Submitted by beatleboy07 t3_yddkz3 in askscience
sometimesgoodadvice t1_its067g wrote
It depends on the severity of the disease and type of medication proposed. As others have said, preclinical testing is required before human studies are allowed by the governing body. I am mostly familiar with how this works in the US under the control of the FDA so I will use them as an example, but similar approaches are taken by the various governing bodies in respective regions/countries (e.g. EMA).
A package is developed for your proposed study to the FDA which will include all information known about the medicine, such as molecular structure, mechanism of action, biological models used for study, how the drug will be manufactured and quality tested, relevant animal studies on safety (and ideally efficacy), etc. There is typically discussion with the FDA before submission and after on what would be satisfactory for review so that everyone gets to the goal quicker. The goal being - testing potentially useful therapies in the most safe and ethical way possible.
For the study design itself, very few studies are actually testing drug vs. placebo. Similarly, very few phase I studies are actually tested against healthy individuals. Everything depends of course on the disease. If it's a very rare disease, you may not be able to recruit enough diseased individuals for the safety portion so you may add some healthy volunteers. All trials will be against standard of care. So a placebo will be used only if there is no other care available.
Take cancer for example. If you have lung cancer, there are already multiple lines of treatment available. A study will thus be designed either to be administered to patients after all previous lines failed, or to directly compete with the last line of treatment. The reasons for one vs the other are complex and variable based on the disease, commercial landscape, mechanism of action of the drug, etc. So a person in the study is someone who has had chemo, has had a checkpoint inhibitor, maybe even radiotherapy and nothing has helped. At this point they can get on the study where they are informed that they have ~50% of getting a new untested drug + standard of care and 50% of getting placebo + standard of care (could be more chemo or maybe nothing else, depending on what's available).
If they consent, then they get on study where no one knows which one you are getting. If you are clever and study design is poor, sometimes you can figure it out based on side-effects but really, you should not be able to know.
As far as safety, there is even more going on. All that preclinical work provides a rough estimate of what dosage is safe/efficacious. Those estimates are based on years of data we have of how different classes of therapies translate between say non-human primates and humans (the most common but not only comparison used). If say some primates started getting adverse reactions at 15mg/kg dose of a biologic, we know that it will roughly translate to say 12mg/kg in humans (numbers made up). So we expect to see adverse effects at 12mg/kg. The study will start administering the drug at 0.1mg/kg however, significantly lower than expected threshold.

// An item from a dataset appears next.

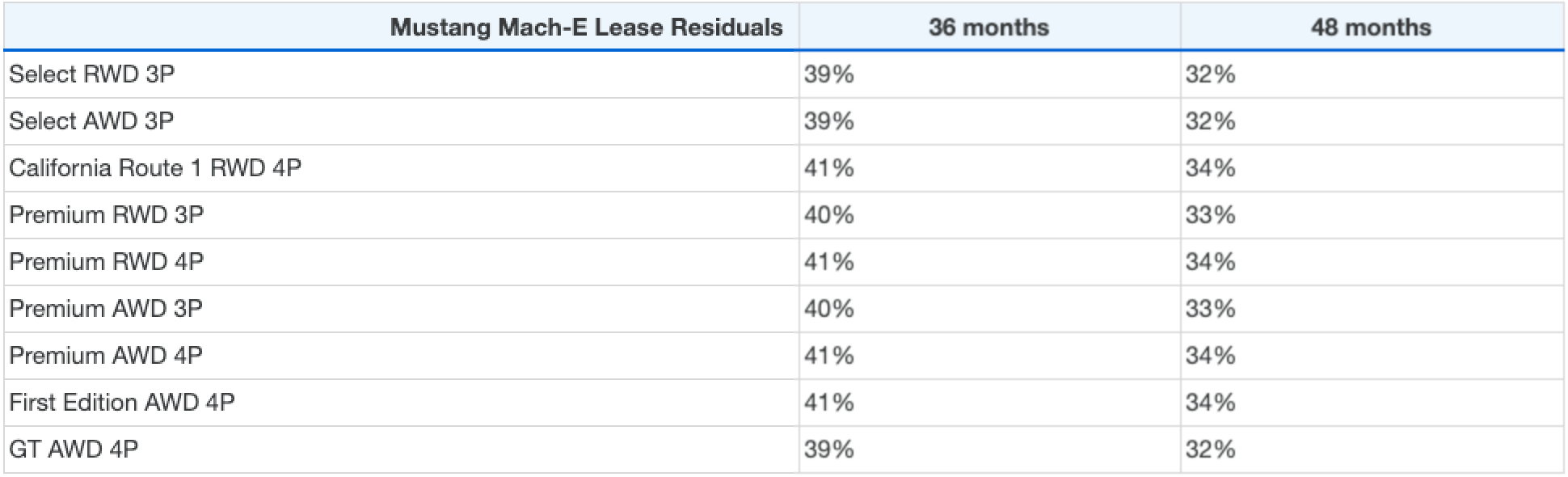The width and height of the screenshot is (1568, 477).
Task: Click Select RWD 3P's 36-month residual value
Action: [828, 74]
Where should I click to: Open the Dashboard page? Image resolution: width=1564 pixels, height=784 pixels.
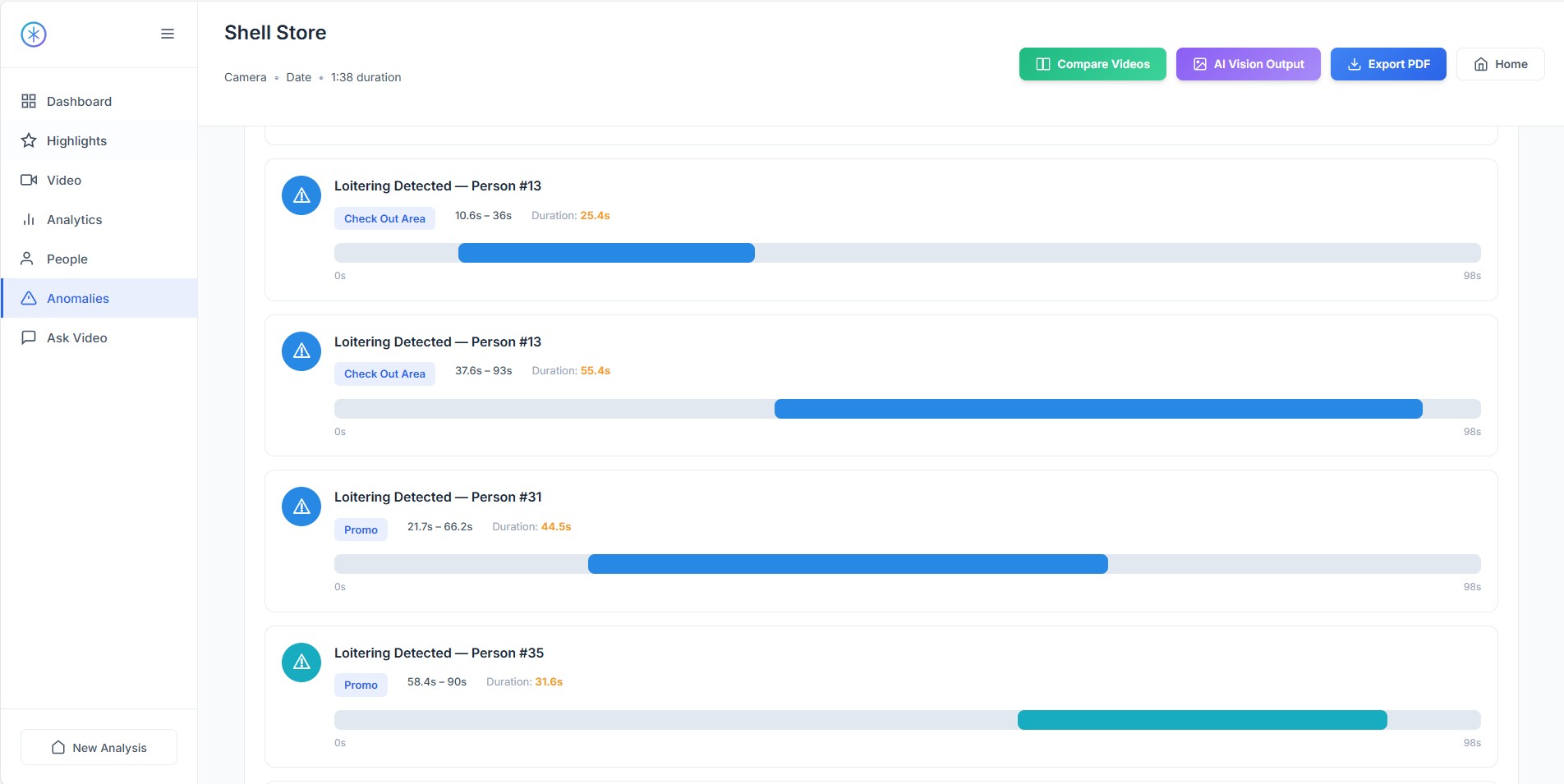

A few people will get that dosage, and if there are no adverse effect, then the amounts will slowly move up until max dosage in study design or serious adverse effects are noticed. So the first 3 people may receive 0.1mg/kg, next 3 get 0.3mg/kg, next 3 get 1mg/kg and so on. Let's say the expected efficacy window is not until 3mg/kg. It really sucks for the first 18 people (3 dosages x 3 people x2 for drug/placebo), but safety comes first. In many studies, those people would be allowed to re-enroll later to receive therapeutic doses if it's safe. Unfortunately for things like cancer, it's unlikely many of them will have survived until that point based on disease progression (remember that these patients have already undergone all known therapies).
Once safety is figured out, then you look at efficacy. If the efficacy is better than standard of care, then the drug gets approval. If you tested on patients that have previously had 3 lines of therapies and you show that you provide benefit vs 4th line (or if there isn't one) you become the 4th line of therapy. If you think your drug can help people earlier in the progression, then you can design another study to go against 3rd or 2nd or 1st line therapy. Safety is likely less of a concern (that's been established in your earlier trials) so you just do phase II/III studies.
COVID vaccine trials were a bit different from what I described but nothing special. Since they are preventative studies, they were not tested against other therapies, although of course people that got COVID during the trial were treated with best practices. Similarly, everyone was told to continue using all of the precautions (social distancing, masks, hand washing, etc.) regardless of whether they got placebo or vaccine (again, no one knew what they got). Most vaccine trials take a hell of a lot longer because the disease prevalence is low and you need to wait until a statistically significant number of cases is seen in the placebo population, but with COVID that was not an issue as it was endemic.